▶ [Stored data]

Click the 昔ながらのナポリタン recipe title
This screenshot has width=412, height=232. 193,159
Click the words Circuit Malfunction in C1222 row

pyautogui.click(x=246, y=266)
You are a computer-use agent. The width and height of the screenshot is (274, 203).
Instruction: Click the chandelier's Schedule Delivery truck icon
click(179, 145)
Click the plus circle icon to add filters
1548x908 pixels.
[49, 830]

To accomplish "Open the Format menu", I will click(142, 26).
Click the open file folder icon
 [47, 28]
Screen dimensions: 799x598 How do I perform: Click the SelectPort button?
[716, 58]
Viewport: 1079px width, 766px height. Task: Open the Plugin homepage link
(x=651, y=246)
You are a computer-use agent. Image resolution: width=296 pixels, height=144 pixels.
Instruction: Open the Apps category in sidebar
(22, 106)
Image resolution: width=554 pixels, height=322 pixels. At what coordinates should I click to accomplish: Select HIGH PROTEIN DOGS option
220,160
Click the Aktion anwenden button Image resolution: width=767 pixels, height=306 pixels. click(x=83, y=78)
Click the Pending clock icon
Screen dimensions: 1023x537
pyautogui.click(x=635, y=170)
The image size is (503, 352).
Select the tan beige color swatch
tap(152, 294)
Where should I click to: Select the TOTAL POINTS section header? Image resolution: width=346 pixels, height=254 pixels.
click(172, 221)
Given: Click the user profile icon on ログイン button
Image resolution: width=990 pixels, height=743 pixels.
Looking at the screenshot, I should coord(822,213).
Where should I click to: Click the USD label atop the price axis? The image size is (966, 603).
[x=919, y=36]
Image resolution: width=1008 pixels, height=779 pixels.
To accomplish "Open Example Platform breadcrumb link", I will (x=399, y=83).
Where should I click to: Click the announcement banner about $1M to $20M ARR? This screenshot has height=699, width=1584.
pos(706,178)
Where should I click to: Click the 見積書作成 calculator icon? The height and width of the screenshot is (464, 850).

▶ [Exercise aim]
Extract all of the data shown above without alteration.

▶ [Solution to this problem]
Click the 昔ながらのナポリタン recipe title
This screenshot has width=412, height=232. 193,159
Click the words Circuit Malfunction in C1222 row

pyautogui.click(x=246, y=266)
You are a computer-use agent. The width and height of the screenshot is (274, 203).
Instruction: Click the chandelier's Schedule Delivery truck icon
click(179, 145)
Click the plus circle icon to add filters
1548x908 pixels.
[49, 830]

To accomplish "Open the Format menu", I will click(142, 26).
Click the open file folder icon
 [47, 28]
Screen dimensions: 799x598 How do I perform: Click the SelectPort button?
[716, 58]
Viewport: 1079px width, 766px height. Task: Open the Plugin homepage link
(x=651, y=246)
You are a computer-use agent. Image resolution: width=296 pixels, height=144 pixels.
Instruction: Open the Apps category in sidebar
(22, 106)
Image resolution: width=554 pixels, height=322 pixels. At what coordinates should I click to accomplish: Select HIGH PROTEIN DOGS option
220,160
Click the Aktion anwenden button Image resolution: width=767 pixels, height=306 pixels. click(x=83, y=78)
Click the Pending clock icon
Screen dimensions: 1023x537
pyautogui.click(x=635, y=170)
The image size is (503, 352).
Select the tan beige color swatch
tap(152, 294)
Where should I click to: Select the TOTAL POINTS section header? Image resolution: width=346 pixels, height=254 pixels.
click(172, 221)
Given: Click the user profile icon on ログイン button
Image resolution: width=990 pixels, height=743 pixels.
Looking at the screenshot, I should coord(822,213).
Where should I click to: Click the USD label atop the price axis? The image size is (966, 603).
[x=919, y=36]
Image resolution: width=1008 pixels, height=779 pixels.
To accomplish "Open Example Platform breadcrumb link", I will (x=399, y=83).
Where should I click to: Click the announcement banner about $1M to $20M ARR? This screenshot has height=699, width=1584.
pos(706,178)
Where should I click to: Click the 見積書作成 calculator icon? The height and width of the screenshot is (464, 850).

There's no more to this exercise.